The 2024 season presented new challenges for Team MRF Tyres, who ultimately finished second in the ERC Teams' Championship with 167 points, trailing BRC Racing Team. Despite the setback, the team celebrated a significant victory at the season finale, Rally Silesia in Poland, where Italian driver Andrea Mabellini and co-driver Virginia Lenzi claimed their maiden ERC win. Mabellini's triumph was particularly noteworthy, as he became the first Italian in 13 years to win a European rally outside Italy.

===MRF Motocross===
MRF promotes a national motocross championship, a form of all-terrain two wheeler racing held on enclosed off-road circuits annually across several cities.

===MRF Karting===
MRF sponsors major karting championships in India. MRF is the first Indian tyre company to develop FIA approved karting tyres.

▸ GIVEN RECORDS

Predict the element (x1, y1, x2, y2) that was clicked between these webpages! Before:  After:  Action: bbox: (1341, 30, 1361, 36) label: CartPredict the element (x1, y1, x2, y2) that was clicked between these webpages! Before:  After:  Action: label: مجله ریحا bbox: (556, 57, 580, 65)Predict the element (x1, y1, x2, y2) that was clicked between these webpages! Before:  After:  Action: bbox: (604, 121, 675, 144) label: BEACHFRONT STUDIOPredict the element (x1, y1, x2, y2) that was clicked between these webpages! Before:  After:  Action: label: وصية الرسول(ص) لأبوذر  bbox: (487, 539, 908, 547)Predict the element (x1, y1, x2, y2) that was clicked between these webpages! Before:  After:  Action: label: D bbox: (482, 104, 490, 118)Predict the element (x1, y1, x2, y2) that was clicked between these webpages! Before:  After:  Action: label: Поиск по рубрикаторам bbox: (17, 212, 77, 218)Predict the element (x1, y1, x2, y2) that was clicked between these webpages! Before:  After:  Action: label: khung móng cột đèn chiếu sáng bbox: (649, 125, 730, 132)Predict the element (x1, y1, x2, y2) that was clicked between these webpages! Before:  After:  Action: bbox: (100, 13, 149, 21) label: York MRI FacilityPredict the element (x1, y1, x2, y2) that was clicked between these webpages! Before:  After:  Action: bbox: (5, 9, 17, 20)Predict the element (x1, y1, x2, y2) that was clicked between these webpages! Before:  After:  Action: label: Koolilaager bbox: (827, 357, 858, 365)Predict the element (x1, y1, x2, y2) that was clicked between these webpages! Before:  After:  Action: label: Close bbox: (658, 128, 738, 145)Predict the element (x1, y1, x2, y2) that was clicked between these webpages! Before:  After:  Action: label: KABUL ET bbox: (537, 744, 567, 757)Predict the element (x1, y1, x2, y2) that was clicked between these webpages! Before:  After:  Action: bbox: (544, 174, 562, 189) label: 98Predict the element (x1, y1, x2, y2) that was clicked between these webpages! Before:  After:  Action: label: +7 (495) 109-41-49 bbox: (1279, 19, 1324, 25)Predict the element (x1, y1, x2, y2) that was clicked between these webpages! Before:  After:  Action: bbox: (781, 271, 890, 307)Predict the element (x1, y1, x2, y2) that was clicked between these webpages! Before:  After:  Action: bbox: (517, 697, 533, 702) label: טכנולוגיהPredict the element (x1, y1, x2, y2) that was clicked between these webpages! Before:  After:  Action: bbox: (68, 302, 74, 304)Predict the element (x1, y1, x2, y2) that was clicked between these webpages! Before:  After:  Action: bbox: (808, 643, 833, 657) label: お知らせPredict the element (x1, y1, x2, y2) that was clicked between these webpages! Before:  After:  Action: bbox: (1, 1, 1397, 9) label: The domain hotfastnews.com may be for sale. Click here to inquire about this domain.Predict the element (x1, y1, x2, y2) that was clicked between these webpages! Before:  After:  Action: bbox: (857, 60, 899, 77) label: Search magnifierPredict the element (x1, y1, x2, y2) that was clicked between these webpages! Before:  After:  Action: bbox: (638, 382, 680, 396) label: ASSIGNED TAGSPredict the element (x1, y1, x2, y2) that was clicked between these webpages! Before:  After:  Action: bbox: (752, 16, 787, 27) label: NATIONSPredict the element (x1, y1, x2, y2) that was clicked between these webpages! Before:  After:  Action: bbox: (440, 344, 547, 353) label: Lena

▸ TASK GOAL
Output the full passage about MRF's motorsport programs word for word, with every line and heading unchanged.

▸ WRITTEN REPLY
The 2024 season presented new challenges for Team MRF Tyres, who ultimately finished second in the ERC Teams' Championship with 167 points, trailing BRC Racing Team. Despite the setback, the team celebrated a significant victory at the season finale, Rally Silesia in Poland, where Italian driver Andrea Mabellini and co-driver Virginia Lenzi claimed their maiden ERC win. Mabellini's triumph was particularly noteworthy, as he became the first Italian in 13 years to win a European rally outside Italy.

===MRF Motocross===
MRF promotes a national motocross championship, a form of all-terrain two wheeler racing held on enclosed off-road circuits annually across several cities.

===MRF Karting===
MRF sponsors major karting championships in India. MRF is the first Indian tyre company to develop FIA approved karting tyres.